Los inspectores de finanzas Chamillart y Desmaretz se esforzaron en hallar soluciones pero, aunque discípulos de Colbert, no tenían ni su capacidad de iniciativa ni su brillantez. La solución en materia hacendística exigía dos presupuestos básicos: mejorar el rendimiento fiscal, o sea, asegurar su cobro, ya que no se podía pensar en nuevos gravámenes, habida cuenta del empobrecimiento general de la población, duramente castigada por la adversa coyuntura, y reestructurar el sistema impositivo adaptándolo a la población real y a las riquezas individuales; pero esto implicaba acabar con un sistema basado en la desigualdad fiscal, de manera que el proyecto de crear un único impuesto, de carácter universal e indirecto, que sustituyera a la taille pronto fue abandonado.

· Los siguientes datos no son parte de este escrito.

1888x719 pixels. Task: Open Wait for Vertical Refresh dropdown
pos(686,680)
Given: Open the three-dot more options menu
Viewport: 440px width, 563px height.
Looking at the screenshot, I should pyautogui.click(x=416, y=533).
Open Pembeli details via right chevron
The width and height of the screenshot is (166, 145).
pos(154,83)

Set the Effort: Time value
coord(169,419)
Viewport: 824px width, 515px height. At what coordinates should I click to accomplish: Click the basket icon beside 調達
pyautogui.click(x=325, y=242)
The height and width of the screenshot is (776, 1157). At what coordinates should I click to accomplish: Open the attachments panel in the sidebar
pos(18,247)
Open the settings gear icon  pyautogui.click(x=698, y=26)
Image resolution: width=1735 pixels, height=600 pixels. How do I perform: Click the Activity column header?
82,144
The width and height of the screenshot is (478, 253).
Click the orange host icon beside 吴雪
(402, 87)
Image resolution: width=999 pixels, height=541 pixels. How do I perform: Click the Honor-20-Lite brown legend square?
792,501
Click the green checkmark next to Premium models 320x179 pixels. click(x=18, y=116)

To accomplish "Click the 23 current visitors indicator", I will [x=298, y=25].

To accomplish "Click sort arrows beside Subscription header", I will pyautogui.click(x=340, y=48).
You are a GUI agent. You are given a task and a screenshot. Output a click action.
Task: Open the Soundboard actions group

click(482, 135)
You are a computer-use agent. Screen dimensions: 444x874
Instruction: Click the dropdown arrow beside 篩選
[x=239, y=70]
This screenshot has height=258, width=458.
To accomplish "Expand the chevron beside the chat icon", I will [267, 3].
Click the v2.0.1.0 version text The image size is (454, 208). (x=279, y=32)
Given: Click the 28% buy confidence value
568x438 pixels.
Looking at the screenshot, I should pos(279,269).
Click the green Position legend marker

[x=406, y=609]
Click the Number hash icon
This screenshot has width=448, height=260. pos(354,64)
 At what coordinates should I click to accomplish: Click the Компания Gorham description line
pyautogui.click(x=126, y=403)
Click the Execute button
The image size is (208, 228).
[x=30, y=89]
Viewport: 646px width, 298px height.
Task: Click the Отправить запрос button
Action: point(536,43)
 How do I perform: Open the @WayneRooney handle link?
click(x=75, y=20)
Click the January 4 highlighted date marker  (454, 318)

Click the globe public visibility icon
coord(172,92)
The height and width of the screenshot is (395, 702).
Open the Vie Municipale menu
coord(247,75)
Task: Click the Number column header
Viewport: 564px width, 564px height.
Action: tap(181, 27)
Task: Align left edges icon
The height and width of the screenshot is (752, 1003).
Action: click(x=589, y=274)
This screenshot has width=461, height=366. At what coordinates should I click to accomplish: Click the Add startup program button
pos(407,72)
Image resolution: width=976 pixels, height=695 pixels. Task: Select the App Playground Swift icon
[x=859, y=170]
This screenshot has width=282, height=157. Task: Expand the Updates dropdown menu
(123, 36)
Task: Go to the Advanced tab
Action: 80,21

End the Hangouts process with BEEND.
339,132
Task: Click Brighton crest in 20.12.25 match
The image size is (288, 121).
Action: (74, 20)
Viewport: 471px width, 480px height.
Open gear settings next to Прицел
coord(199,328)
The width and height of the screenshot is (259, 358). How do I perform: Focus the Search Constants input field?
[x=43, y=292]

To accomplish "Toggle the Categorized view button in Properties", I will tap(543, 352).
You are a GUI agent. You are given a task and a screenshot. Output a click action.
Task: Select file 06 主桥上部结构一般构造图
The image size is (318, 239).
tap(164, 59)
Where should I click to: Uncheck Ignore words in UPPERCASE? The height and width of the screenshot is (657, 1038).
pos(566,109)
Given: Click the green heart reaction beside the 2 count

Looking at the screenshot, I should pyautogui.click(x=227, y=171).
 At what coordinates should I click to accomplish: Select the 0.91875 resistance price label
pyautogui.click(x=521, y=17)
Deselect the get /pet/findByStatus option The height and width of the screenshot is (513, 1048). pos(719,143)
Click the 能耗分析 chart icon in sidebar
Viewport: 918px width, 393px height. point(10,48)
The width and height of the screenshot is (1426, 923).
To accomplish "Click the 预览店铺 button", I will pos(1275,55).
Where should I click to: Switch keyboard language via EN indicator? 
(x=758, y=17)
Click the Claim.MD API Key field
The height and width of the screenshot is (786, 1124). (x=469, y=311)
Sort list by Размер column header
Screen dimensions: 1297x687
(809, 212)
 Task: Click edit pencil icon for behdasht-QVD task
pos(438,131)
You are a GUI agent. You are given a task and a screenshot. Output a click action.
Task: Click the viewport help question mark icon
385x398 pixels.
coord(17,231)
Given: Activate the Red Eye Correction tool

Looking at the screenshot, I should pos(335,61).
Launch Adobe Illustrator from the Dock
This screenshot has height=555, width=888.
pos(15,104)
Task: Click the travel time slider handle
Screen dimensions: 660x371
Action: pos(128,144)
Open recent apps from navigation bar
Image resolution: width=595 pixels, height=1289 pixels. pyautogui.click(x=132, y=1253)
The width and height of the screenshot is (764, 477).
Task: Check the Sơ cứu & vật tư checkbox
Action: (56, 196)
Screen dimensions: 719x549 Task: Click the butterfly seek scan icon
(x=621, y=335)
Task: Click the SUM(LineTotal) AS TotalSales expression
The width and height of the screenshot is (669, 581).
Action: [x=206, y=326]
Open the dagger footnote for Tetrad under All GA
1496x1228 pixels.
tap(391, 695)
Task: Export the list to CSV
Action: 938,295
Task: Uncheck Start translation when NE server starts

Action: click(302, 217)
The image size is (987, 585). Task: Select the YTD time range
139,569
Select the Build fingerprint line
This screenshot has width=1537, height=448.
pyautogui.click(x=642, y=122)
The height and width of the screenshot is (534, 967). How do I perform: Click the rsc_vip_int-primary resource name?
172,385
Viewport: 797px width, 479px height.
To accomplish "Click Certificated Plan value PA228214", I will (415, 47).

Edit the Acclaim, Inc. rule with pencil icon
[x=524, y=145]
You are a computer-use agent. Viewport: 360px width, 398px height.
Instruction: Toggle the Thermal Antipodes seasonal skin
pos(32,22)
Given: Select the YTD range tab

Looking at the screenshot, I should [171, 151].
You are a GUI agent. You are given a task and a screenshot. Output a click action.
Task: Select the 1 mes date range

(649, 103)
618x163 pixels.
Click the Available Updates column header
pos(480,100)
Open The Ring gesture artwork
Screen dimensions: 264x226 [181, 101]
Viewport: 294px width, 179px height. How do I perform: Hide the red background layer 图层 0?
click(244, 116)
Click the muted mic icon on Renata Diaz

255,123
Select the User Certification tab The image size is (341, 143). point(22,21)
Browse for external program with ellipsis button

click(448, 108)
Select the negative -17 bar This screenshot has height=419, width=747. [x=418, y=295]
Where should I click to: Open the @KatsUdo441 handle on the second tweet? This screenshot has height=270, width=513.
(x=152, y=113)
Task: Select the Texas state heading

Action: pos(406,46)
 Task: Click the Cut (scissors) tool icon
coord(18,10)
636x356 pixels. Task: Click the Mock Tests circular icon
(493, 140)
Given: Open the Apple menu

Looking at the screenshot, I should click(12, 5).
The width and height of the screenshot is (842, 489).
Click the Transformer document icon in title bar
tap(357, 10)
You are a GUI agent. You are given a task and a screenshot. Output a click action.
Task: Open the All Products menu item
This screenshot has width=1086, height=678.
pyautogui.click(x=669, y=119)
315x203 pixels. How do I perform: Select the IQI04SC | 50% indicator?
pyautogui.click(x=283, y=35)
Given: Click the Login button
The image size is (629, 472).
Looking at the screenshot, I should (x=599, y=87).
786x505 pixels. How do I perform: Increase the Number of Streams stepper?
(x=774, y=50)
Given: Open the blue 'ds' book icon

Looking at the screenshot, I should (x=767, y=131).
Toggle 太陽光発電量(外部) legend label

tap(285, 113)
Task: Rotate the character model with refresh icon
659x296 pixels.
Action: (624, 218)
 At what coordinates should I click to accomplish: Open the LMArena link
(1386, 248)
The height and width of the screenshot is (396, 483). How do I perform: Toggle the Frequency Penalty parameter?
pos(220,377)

No obstante, en 1695 se creó el impuesto llamado de capitación, de carácter general y pagadero por todos los súbditos; la división de éstos en diversas categorías, según el rango social y no según los ingresos, introdujo irregularidades en el sistema desde el principio, por lo que suscita abundantes críticas que obtienen su abolición tres años después; en 1701 fue reintroducido de nuevo. Hacia 1710, Desmaretz crea otro gravamen, el décimo, que gravaría la décima parte de todas las rentas, desde las procedentes de bienes raíces hasta los beneficios industriales y las pensiones o sueldos, que representaba el primer ataque directo a los privilegios fiscales, pero la progresiva exención a sectores del clero y la nobleza acabaron por desvirtuarlo. Además de estas medidas, el Gobierno siguió recurriendo a los impuestos extraordinarios y a los empréstitos; obligó a conceder préstamos forzosos a las ciudades, a la nueva nobleza y a los tribunales superiores; emitía lotería regularmente; vendía cartas de ennoblecimiento y multiplicó los cargos públicos aumentando la venalidad. Pero nada era suficiente y el déficit público siguió creciendo de manera alarmante, dejando un legado que hipotecaría la recuperación económica del país por mucho tiempo.